*ABOUT THIS TASK:*
In the entries that follow, the line with "Màng HDPE chống thấm nội địa (156, 1042)" opens the range and the line with "Technik (1057, 128)" closes it; repeat that range exactly, both lines included.

*LISTED RECORDS:*
Start of Block

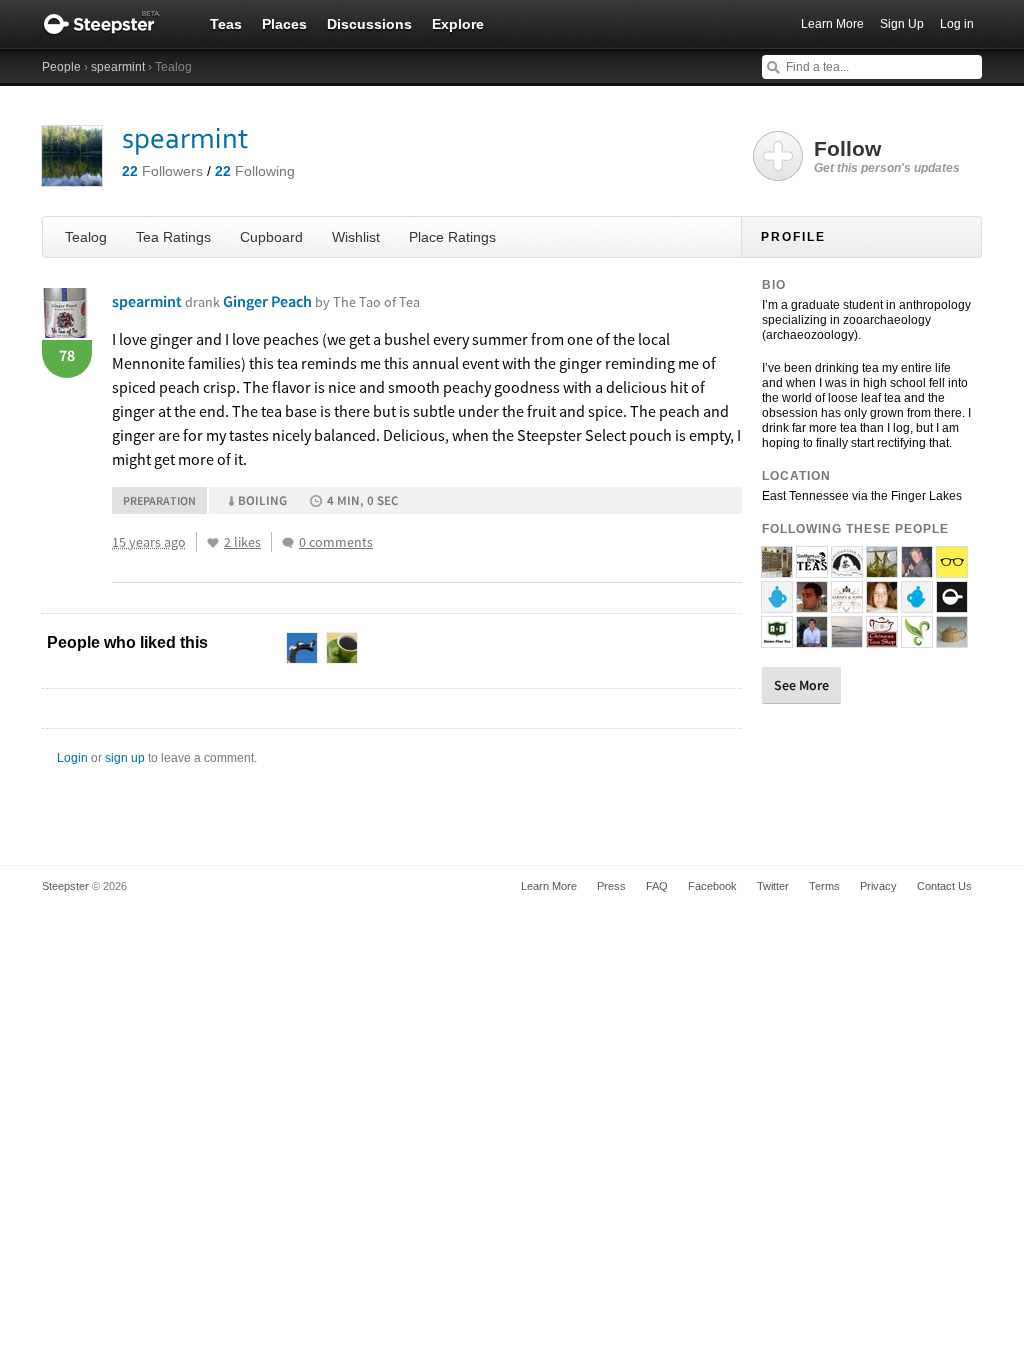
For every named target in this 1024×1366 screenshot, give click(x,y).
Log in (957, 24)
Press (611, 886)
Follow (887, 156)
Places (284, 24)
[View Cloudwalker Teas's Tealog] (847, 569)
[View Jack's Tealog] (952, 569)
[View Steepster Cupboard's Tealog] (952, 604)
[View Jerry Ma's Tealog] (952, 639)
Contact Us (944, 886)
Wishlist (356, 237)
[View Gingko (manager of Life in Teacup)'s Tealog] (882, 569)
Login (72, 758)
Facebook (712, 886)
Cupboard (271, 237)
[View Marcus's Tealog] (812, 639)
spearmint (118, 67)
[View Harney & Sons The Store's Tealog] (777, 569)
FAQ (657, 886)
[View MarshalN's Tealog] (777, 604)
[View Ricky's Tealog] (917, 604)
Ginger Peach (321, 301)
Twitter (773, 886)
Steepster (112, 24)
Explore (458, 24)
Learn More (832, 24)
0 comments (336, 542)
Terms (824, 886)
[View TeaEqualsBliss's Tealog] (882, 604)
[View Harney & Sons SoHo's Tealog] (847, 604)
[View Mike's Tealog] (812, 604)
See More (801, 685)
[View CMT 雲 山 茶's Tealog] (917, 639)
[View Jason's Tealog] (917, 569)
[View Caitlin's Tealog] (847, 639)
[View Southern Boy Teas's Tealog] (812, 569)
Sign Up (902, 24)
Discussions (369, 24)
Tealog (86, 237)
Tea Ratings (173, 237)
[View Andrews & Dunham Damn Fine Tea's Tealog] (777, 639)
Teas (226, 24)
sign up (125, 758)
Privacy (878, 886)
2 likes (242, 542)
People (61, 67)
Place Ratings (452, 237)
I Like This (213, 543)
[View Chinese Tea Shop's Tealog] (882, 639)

End of Block
Start of Block

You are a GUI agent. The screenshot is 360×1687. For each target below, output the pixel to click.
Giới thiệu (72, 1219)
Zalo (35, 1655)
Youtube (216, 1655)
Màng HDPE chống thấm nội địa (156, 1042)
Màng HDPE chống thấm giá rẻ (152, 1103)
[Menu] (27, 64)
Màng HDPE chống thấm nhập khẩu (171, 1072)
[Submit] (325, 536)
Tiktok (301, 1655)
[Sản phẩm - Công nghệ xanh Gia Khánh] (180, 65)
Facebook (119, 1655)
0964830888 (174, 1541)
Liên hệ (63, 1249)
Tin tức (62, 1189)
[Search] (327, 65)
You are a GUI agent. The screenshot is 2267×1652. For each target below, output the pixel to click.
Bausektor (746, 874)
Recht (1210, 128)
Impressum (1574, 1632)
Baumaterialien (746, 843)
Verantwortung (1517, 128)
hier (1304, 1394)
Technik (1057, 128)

End of Block
Start of Block

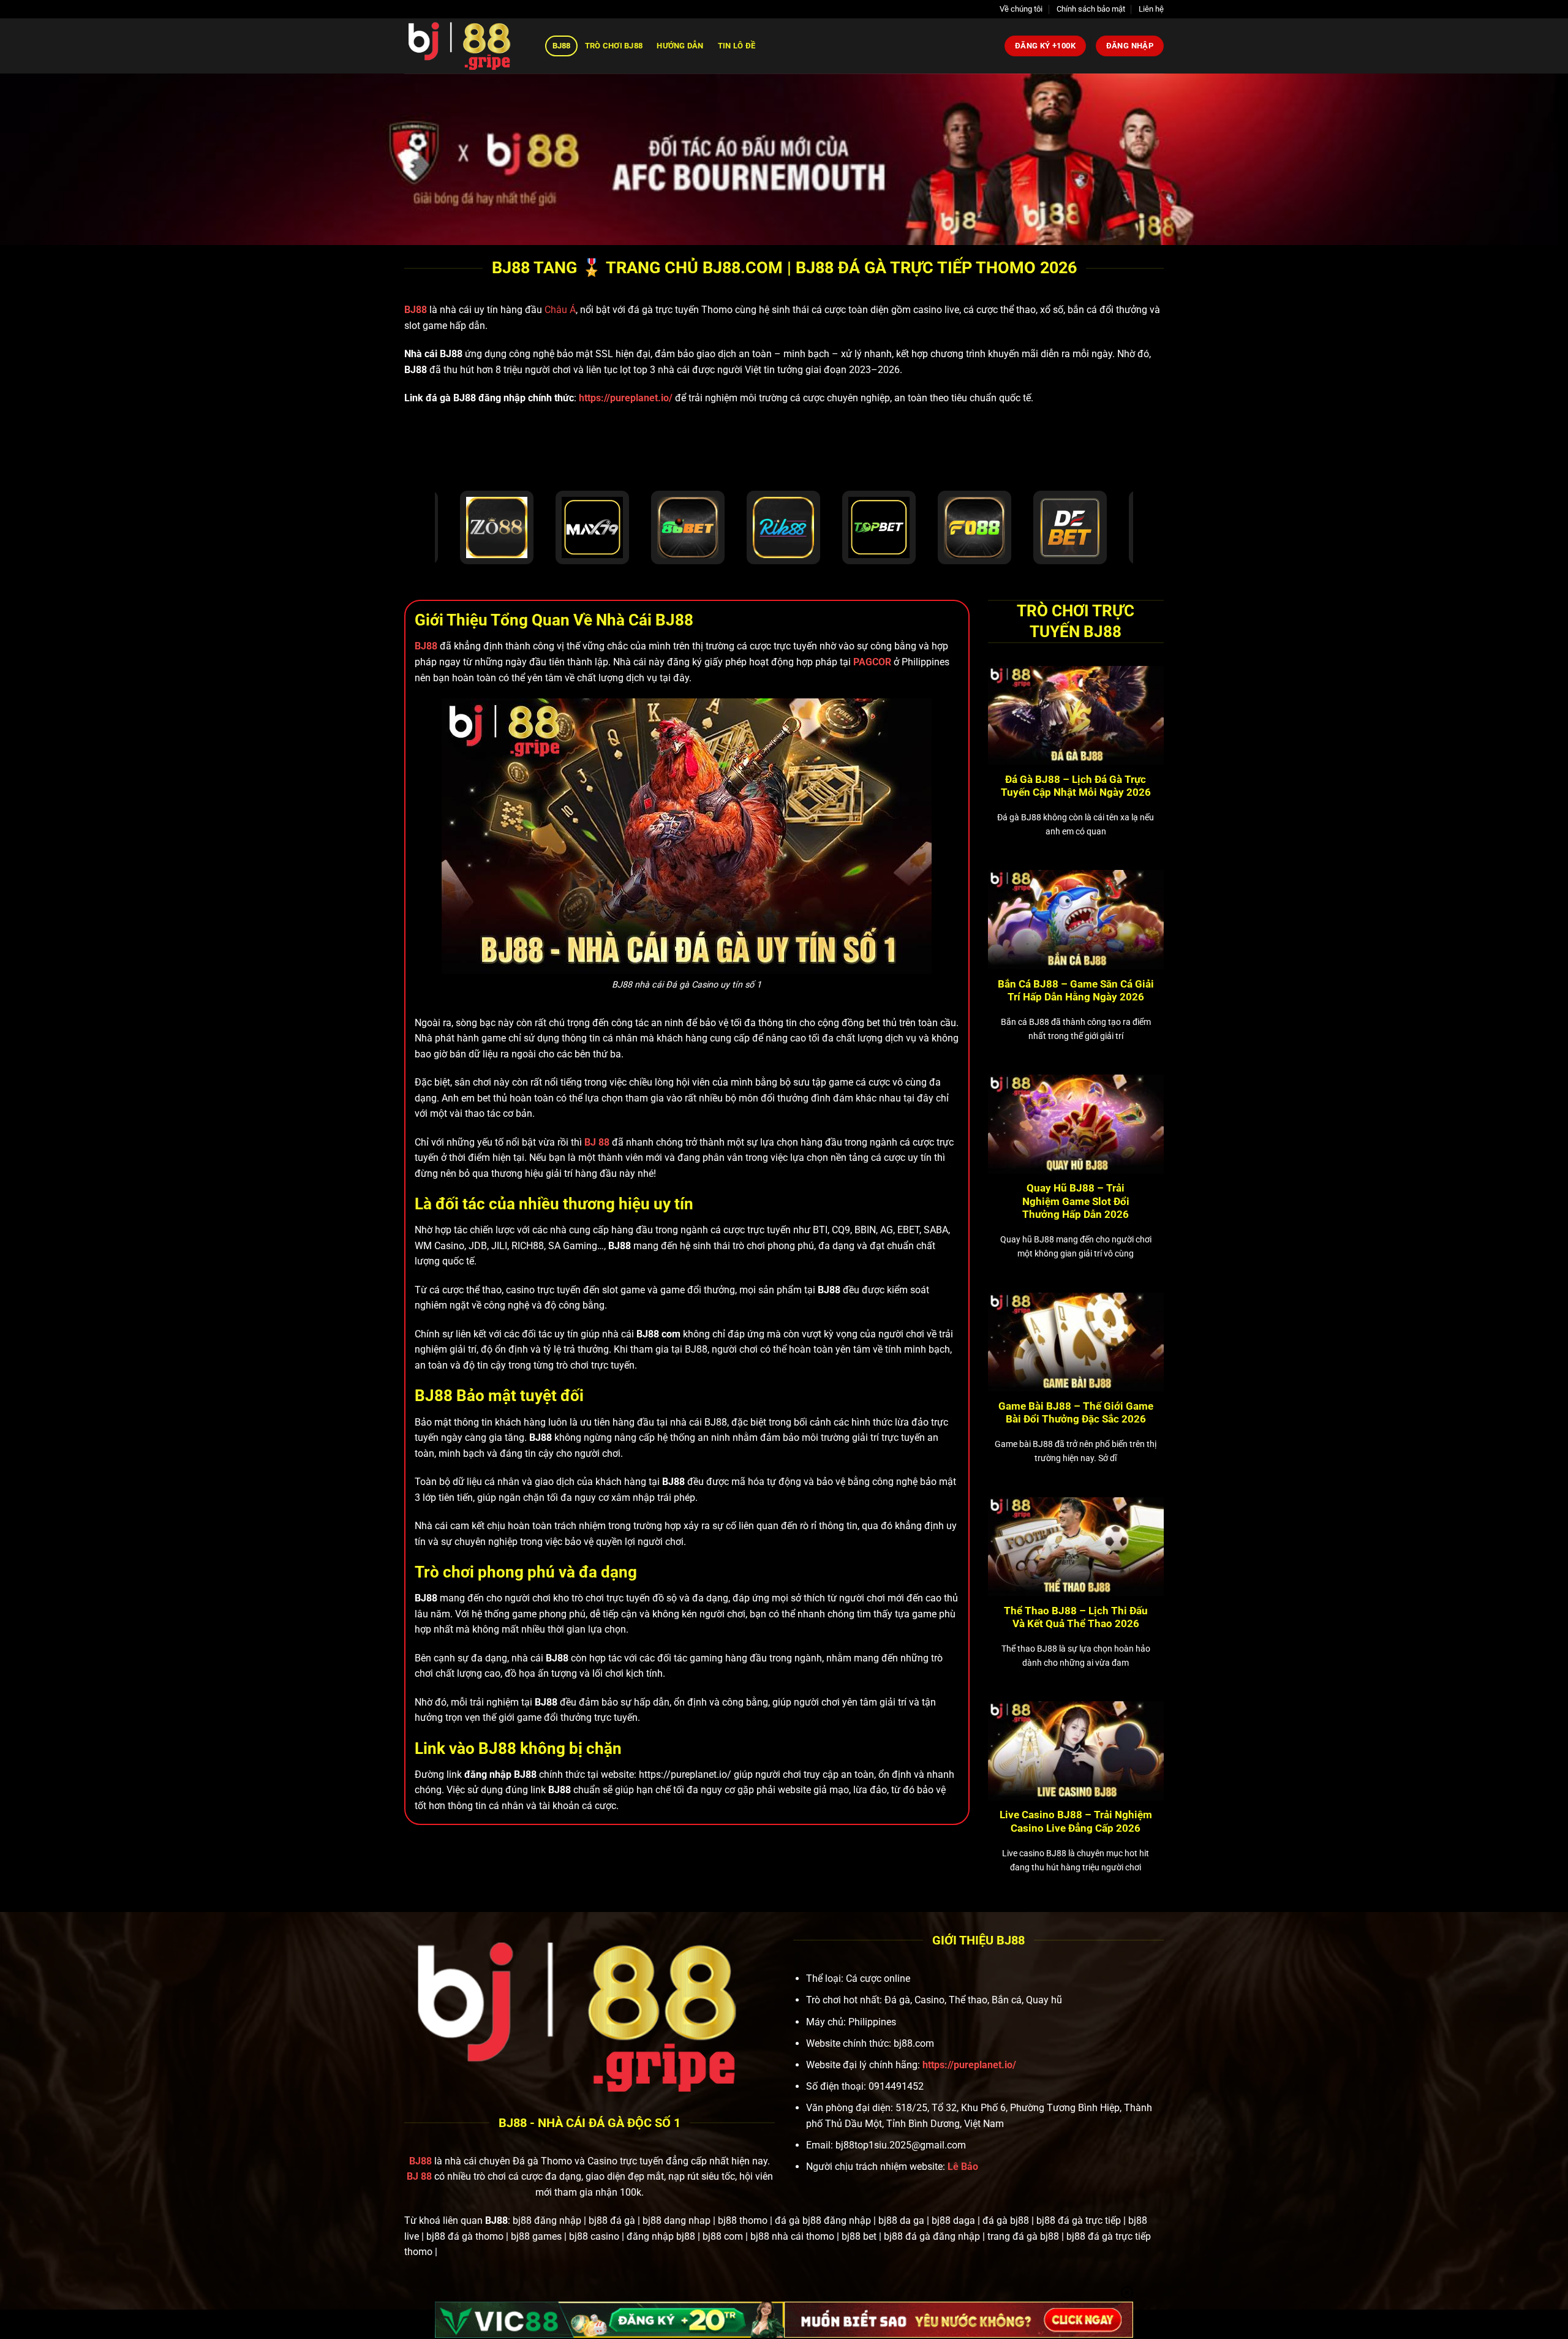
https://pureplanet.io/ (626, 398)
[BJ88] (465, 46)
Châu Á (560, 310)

End of Block

*WRITTEN ANSWER:*
Màng HDPE chống thấm nội địa (156, 1042)
Màng HDPE chống thấm giá rẻ (152, 1103)
[Menu] (27, 64)
Màng HDPE chống thấm nhập khẩu (171, 1072)
[Submit] (325, 536)
Tiktok (301, 1655)
[Sản phẩm - Công nghệ xanh Gia Khánh] (180, 65)
Facebook (119, 1655)
0964830888 (174, 1541)
Liên hệ (63, 1249)
Tin tức (62, 1189)
[Search] (327, 65)
You are a GUI agent. The screenshot is 2267×1652. For each target below, output the pixel to click.
Bausektor (746, 874)
Recht (1210, 128)
Impressum (1574, 1632)
Baumaterialien (746, 843)
Verantwortung (1517, 128)
hier (1304, 1394)
Technik (1057, 128)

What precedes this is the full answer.